Medical Student Université Laval Laval, Quebec, Canada
Background: The rising burden of cardiovascular disease (CVD) has spurred the development of innovative, non-invasive screening methods. Advances in artificial intelligence (AI) and deep learning (DL) applied to retinal imaging offer a promising avenue, as changes in the retinal vasculature can mirror systemic vascular health.
METHODS AND RESULTS: A systematic literature search was conducted on MEDLINE and Embase databases up to February 2024 in accordance with the Preferred Reporting Items for Systematic Reviews and Meta-Analysis (PRISMA) guideline using relevant search terms such as; “cardiovascular disease,” “artificial intelligence,” “deep learning,” “retinal imaging,” “colour fundus photography,” etc. Inclusion criteria were the development of a deep learning (DL) model applied to any ophthalmic imaging modality for predicting CVD outcome or for establishing CVD risk scores.
Of 9880 studies which were screened, 13 studies were included. All studies included general population databases, while 7 (54%) studies used databases that included patients with pre-existing CVD risk factors. All studies used retinal fundus images as input for the DL models, and most models (92%) analysed characteristics of the retinal vasculature (e.g., vessel calibre, venular dilatation, arteriolar narrowing, microaneurysms) for their prediction.
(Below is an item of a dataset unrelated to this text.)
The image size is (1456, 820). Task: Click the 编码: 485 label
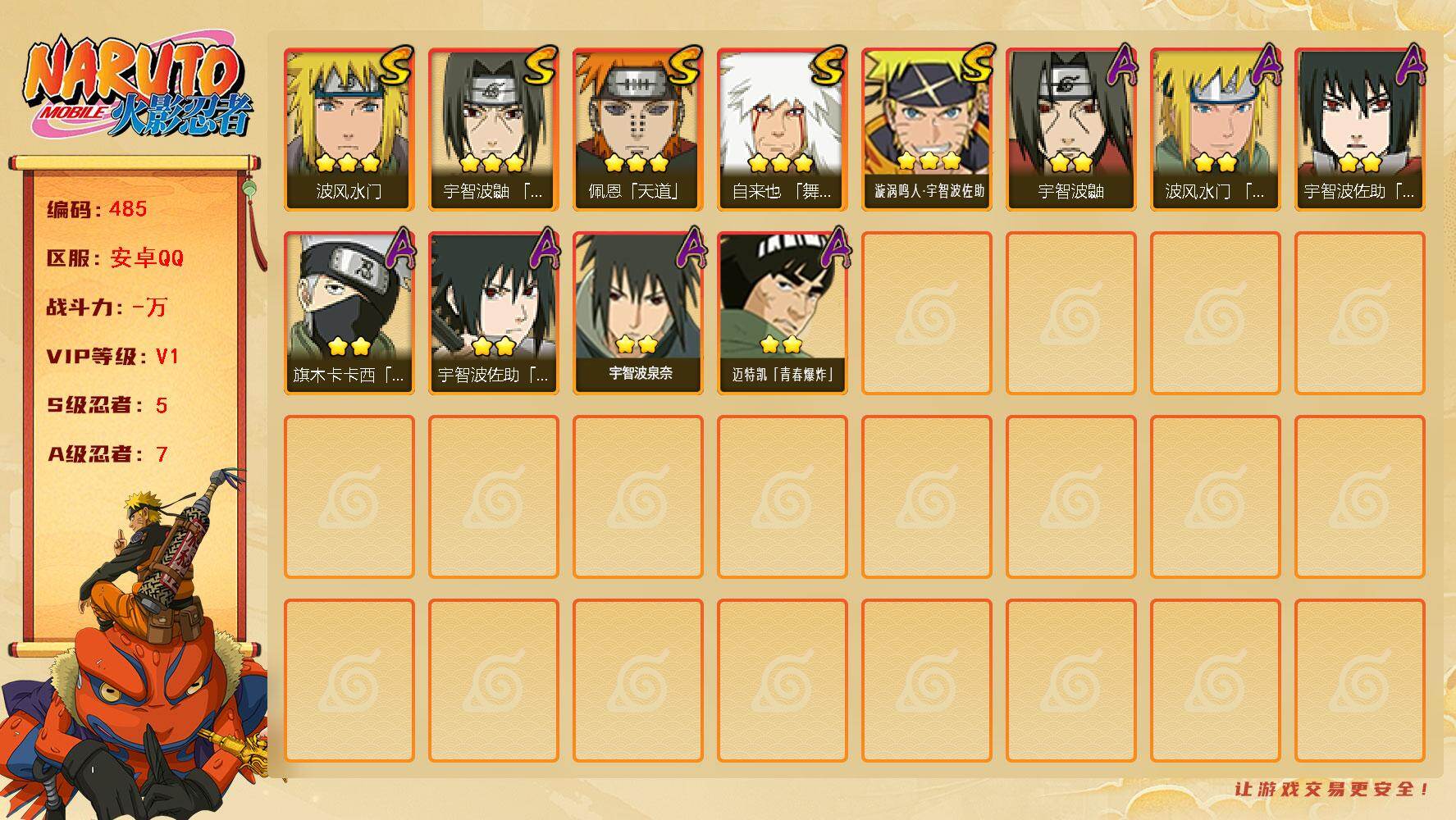[x=97, y=209]
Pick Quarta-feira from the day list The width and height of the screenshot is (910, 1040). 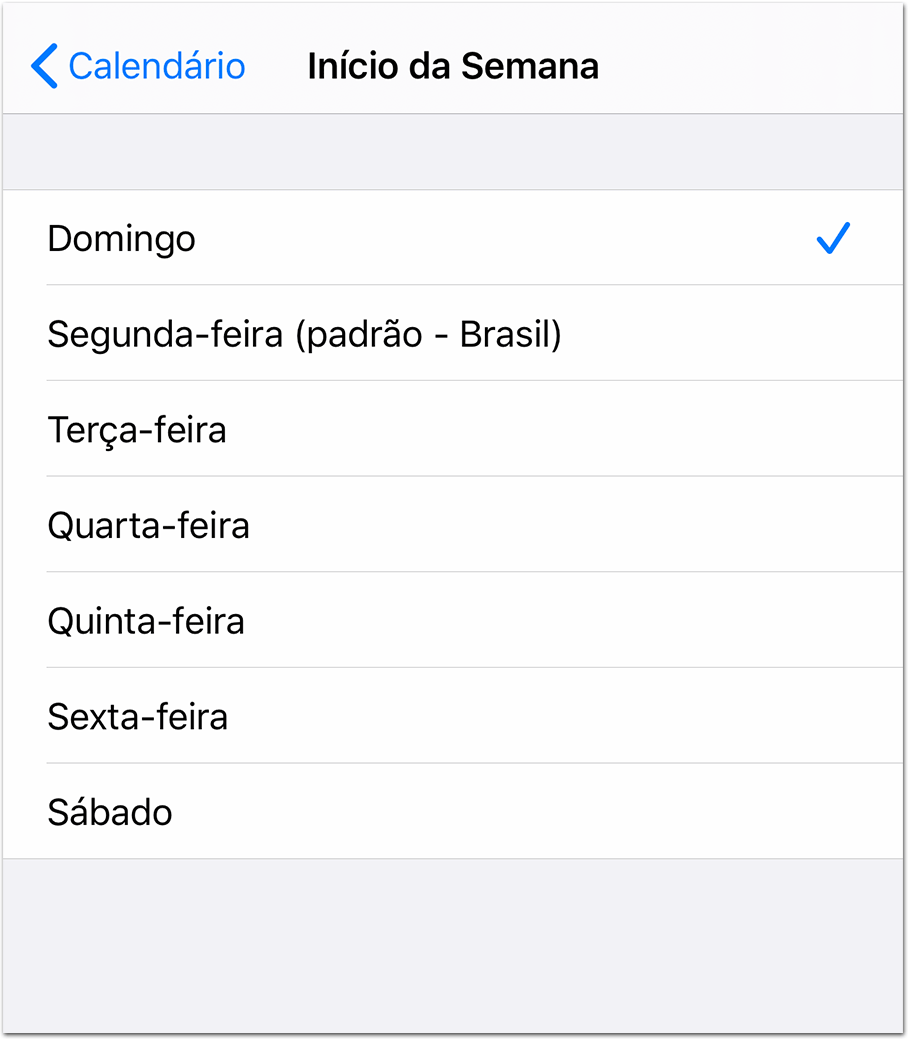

Overall, 18 different CVD risk factors were predicted through DL models, with age (n=13; 100%), sex (n=11; 85%) and smoking status (n=9; 69%) being the most common. Five (38%) studies analysed binary CVD outcomes including incident myocardial infarction, stroke, and coronary atherosclerotic disease; Four (31%) studies compared CVD risk prediction to traditional CVD risk scores (e.g., WHO CVD risk chart, Framingham risk score, European Systematic Coronary Risk Evaluation, etc.). These studies were able to accurately stratify cumulative CVD events into low, moderate, and high-risk groups via fundus imaging, demonstrating stratification comparable to established CVD risk scores and cardiac imaging modalities. In total, 8 (62%) studies performed an external validation: the area under the receiver operating characteristic curve ranged between 68.2% and 85.9%. Accuracy, specificity and sensitivity were measured in 4 (31%) studies. Respectively, they ranged between 58.3%-82.0%, 40.4-66.0% and 81.0-89.1%. Only one AI model (Reti-CVD) was made publicly available for clinical use.
Conclusion: In conclusion, recent studies using DL applied to fundus imaging to predict CVD risk mostly examine retinal vasculature to make predictions and can stratify CVD risk comparably to other clinical risk scores. Though many report promising performance, the majority have not been used in real clinical settings. Additional research is required to enable their clinical implementation in a primary care context, or in an ophthalmological setting.